• [Task]: Where a line contains "At what coordinates", begin there and restate word for word every line to the end of the entries below, pictures excluded.

• [Data supplied]:
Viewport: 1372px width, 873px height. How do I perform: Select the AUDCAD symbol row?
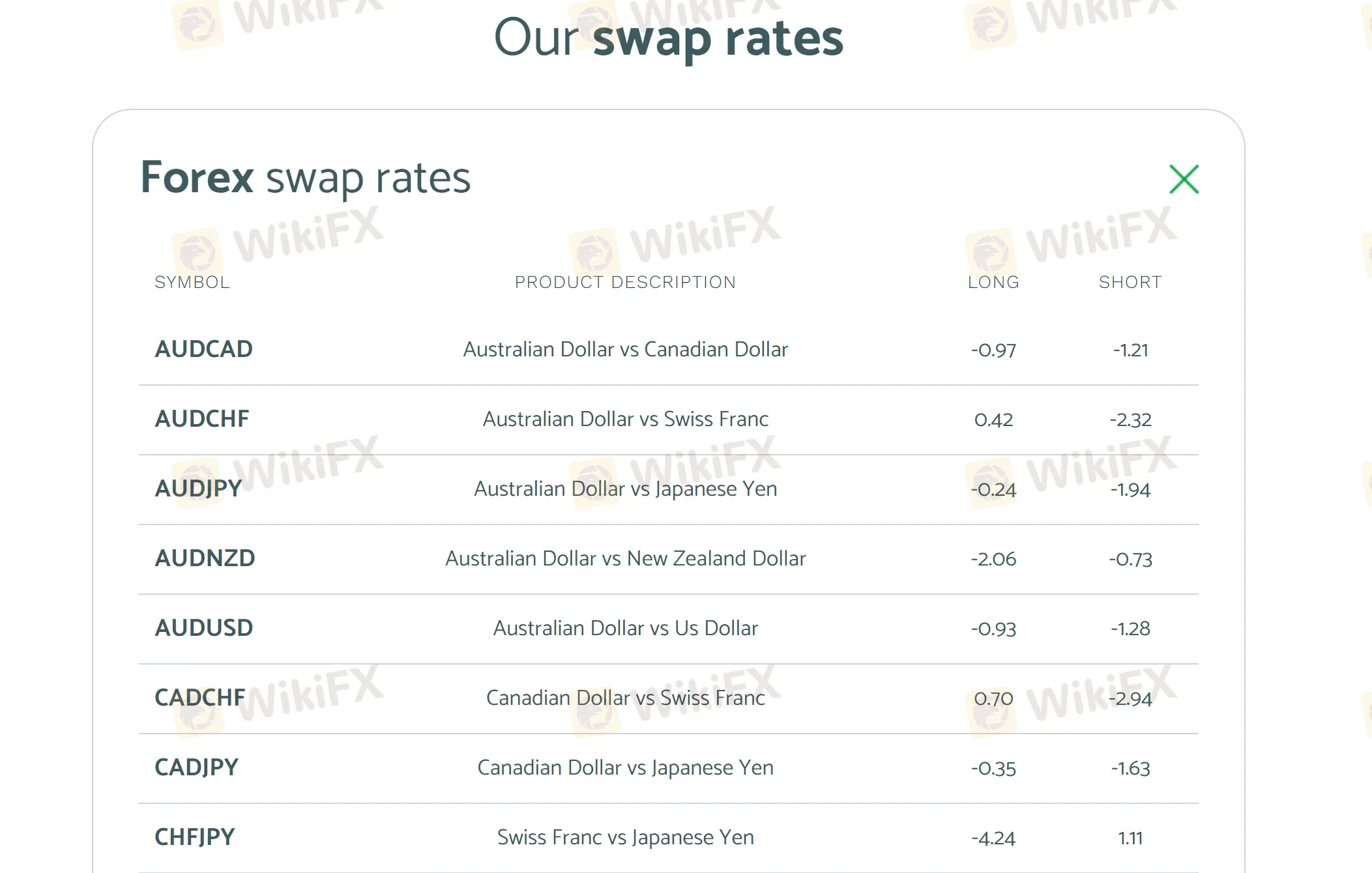tap(203, 349)
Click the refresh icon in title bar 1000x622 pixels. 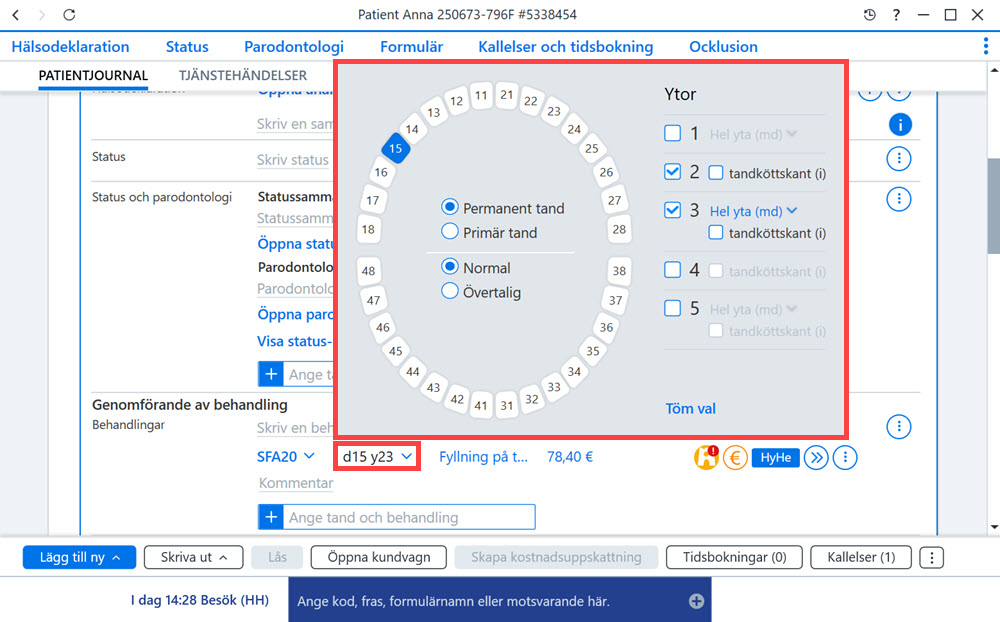point(69,15)
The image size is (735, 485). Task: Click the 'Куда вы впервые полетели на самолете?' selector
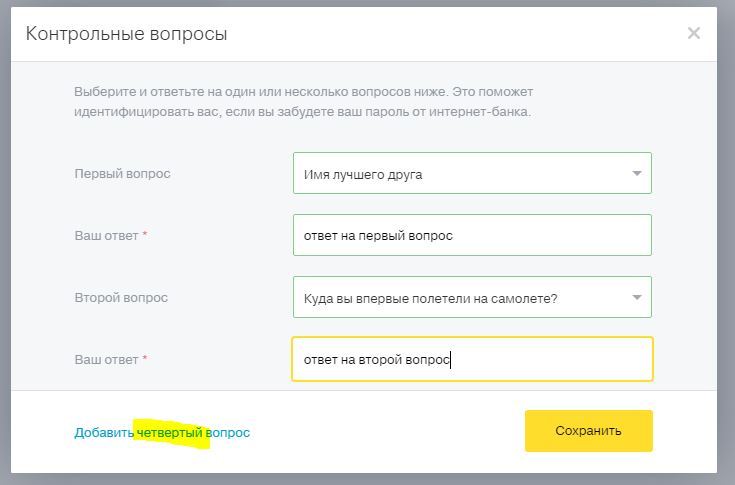tap(460, 298)
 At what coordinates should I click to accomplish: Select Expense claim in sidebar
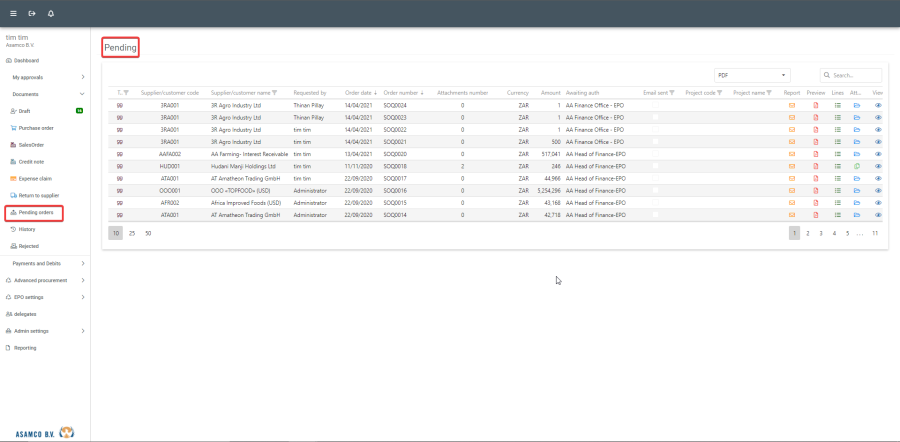click(35, 178)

• [Output of the task]:
 At what coordinates should I click to accomplish: Select Expense claim in sidebar
click(35, 178)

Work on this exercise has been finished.